▶ Data supplied
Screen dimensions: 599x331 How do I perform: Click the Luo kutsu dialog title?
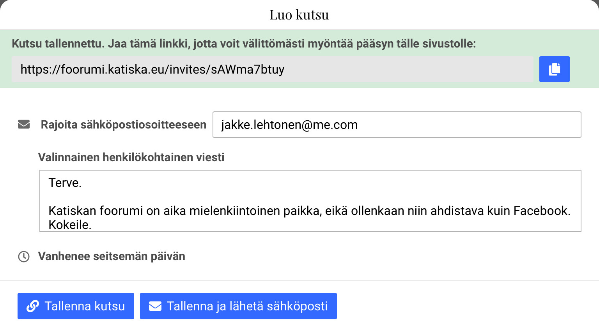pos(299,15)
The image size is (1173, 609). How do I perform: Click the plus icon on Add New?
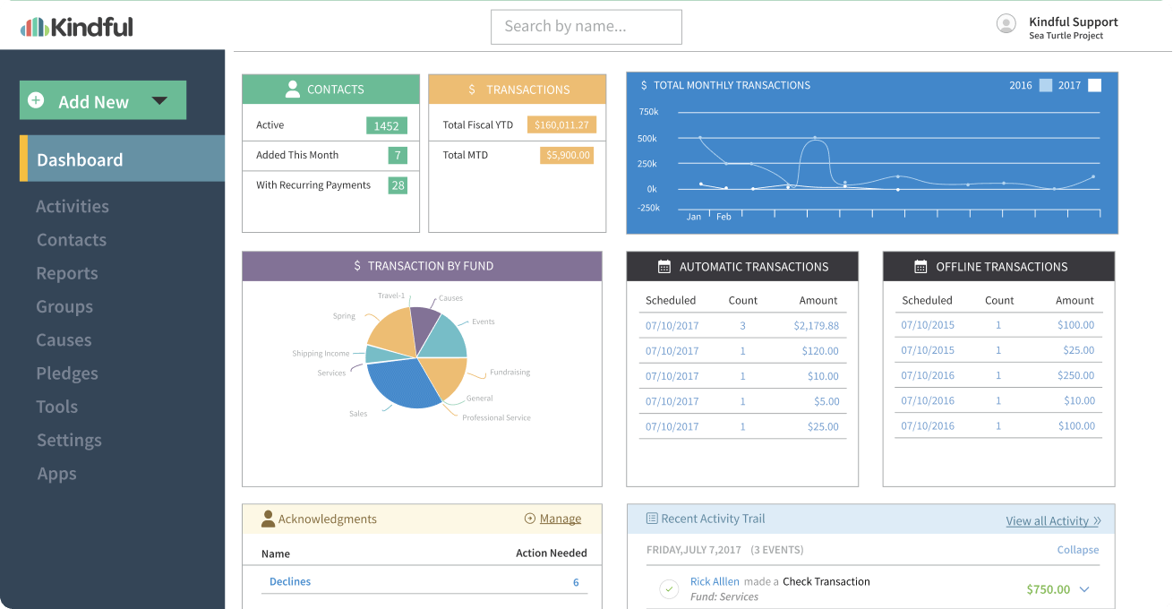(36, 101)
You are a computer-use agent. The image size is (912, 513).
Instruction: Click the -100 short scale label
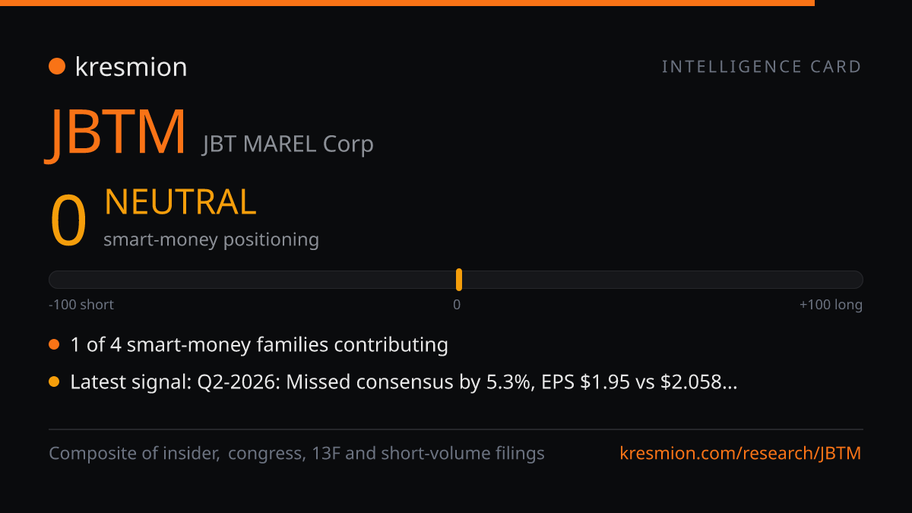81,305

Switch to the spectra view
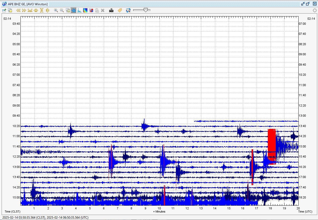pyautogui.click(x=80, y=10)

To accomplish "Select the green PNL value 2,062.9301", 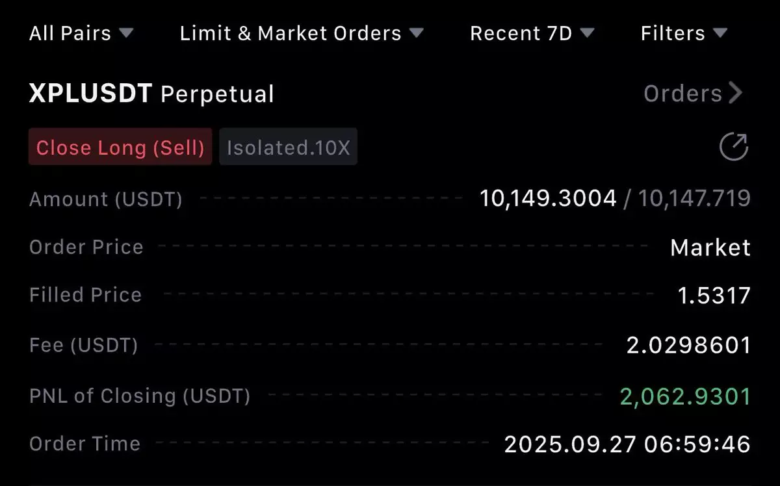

▶ What to do
Omit the pictures, then extract verbatim only those lines that fall between the line containing "You are a computer-use" and the final line of the records above, both included.

▶ Solved problem
You are a computer-use agent. The image size is (912, 513).
Instruction: Click the -100 short scale label
81,305

Switch to the spectra view
pyautogui.click(x=80, y=10)

To accomplish "Select the green PNL value 2,062.9301", 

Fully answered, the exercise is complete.